*Your task*:
Below are records; print only the lines from the line containing "Where should I" to the end, both included, reproduced exactly and without the pictures.

Pixel coordinate grounding data:
________________

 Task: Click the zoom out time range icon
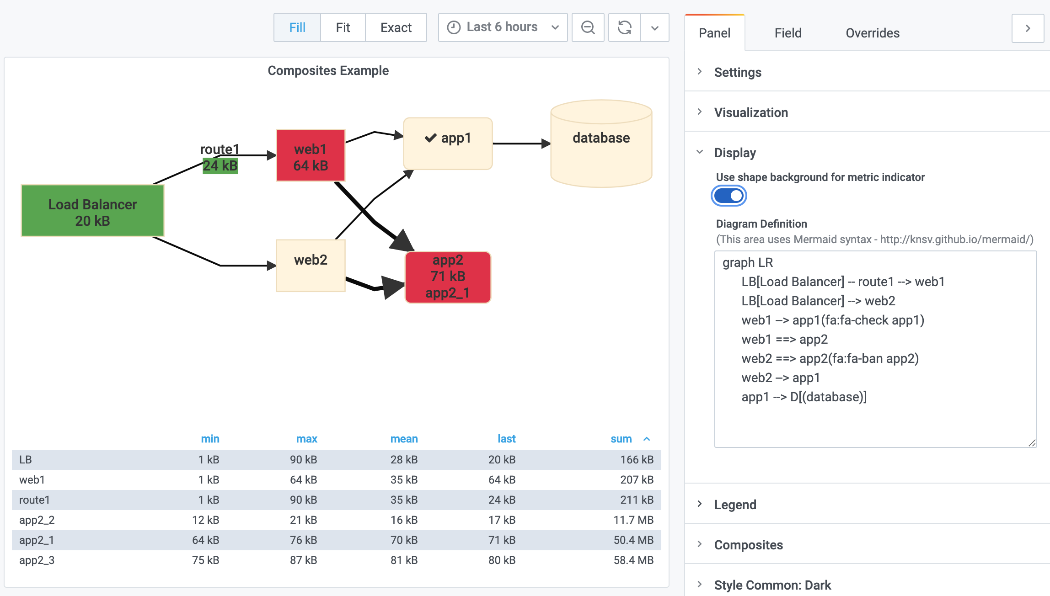click(588, 27)
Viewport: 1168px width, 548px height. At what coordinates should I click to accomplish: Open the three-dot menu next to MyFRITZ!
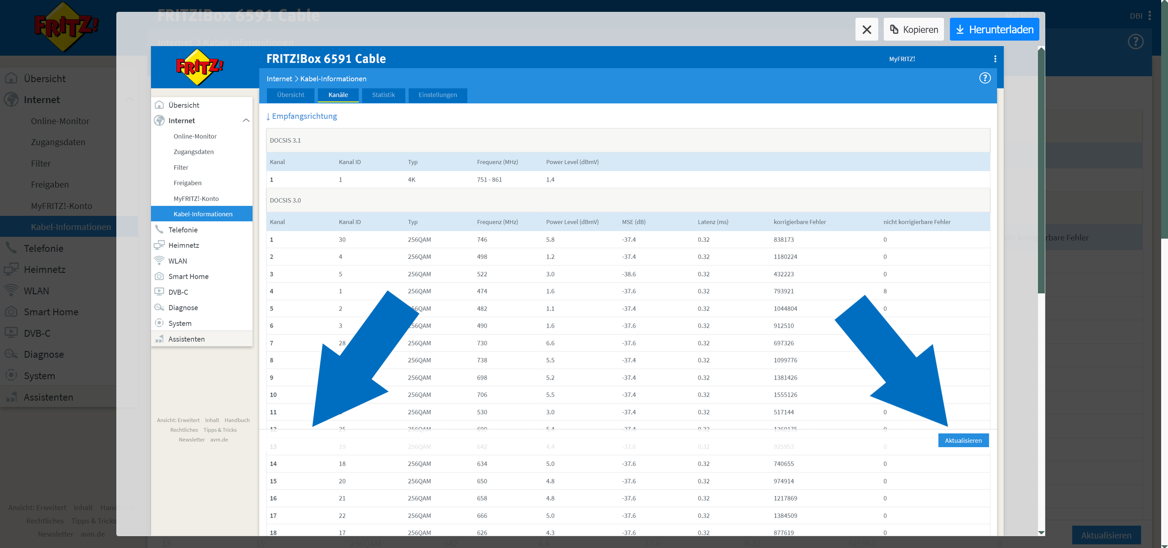pos(995,59)
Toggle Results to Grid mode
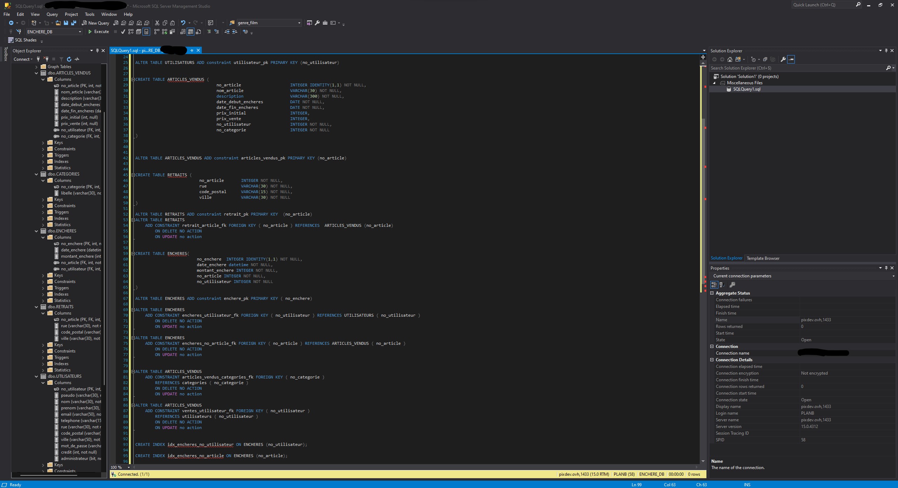898x488 pixels. [191, 32]
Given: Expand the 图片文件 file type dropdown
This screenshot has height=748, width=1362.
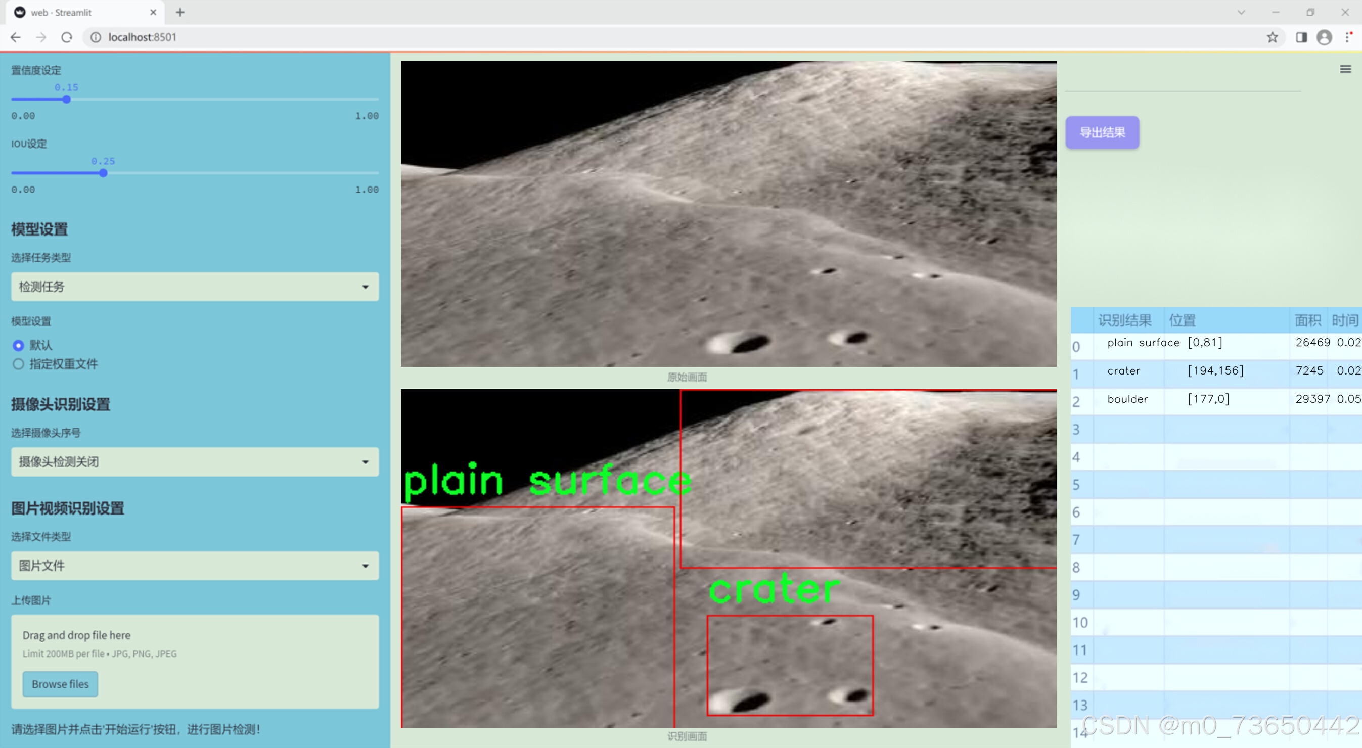Looking at the screenshot, I should pyautogui.click(x=195, y=566).
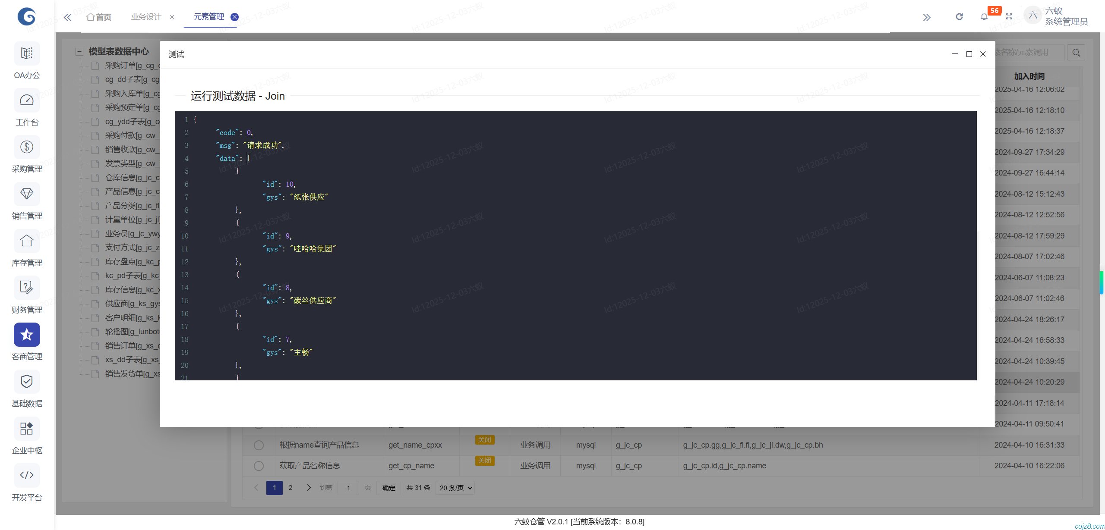Click the page refresh icon

coord(959,17)
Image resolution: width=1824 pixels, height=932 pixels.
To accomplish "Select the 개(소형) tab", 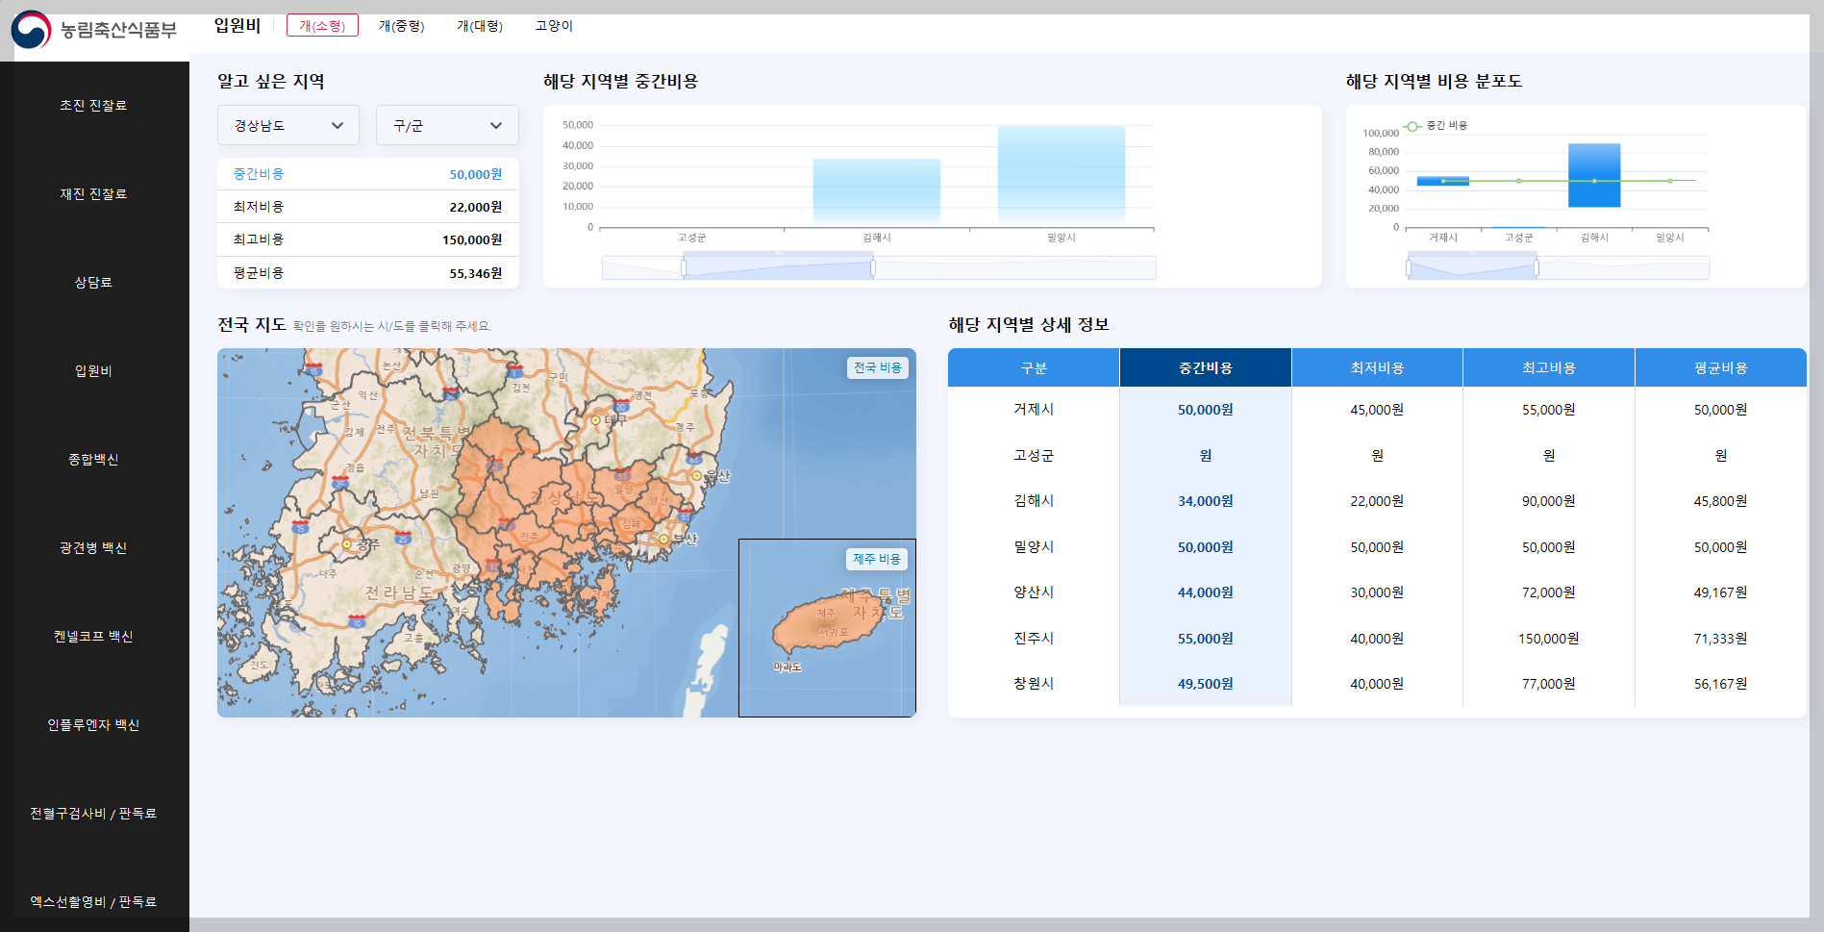I will [322, 26].
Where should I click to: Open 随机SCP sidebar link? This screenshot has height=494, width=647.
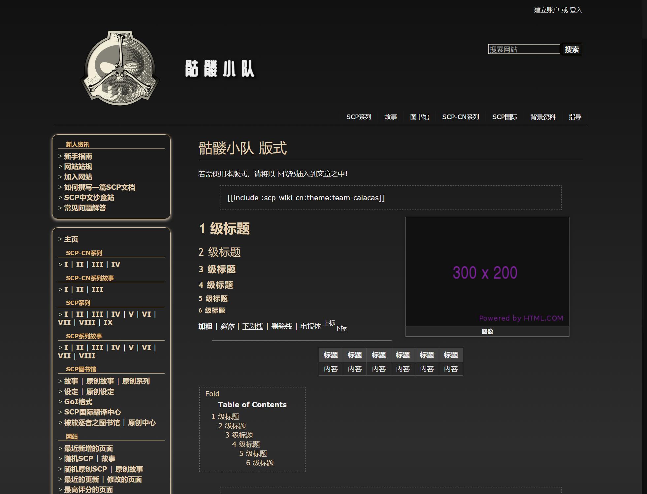[x=79, y=459]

________________

*Response box*:
Where should I click to: Open 随机SCP sidebar link? This screenshot has height=494, width=647.
[x=79, y=459]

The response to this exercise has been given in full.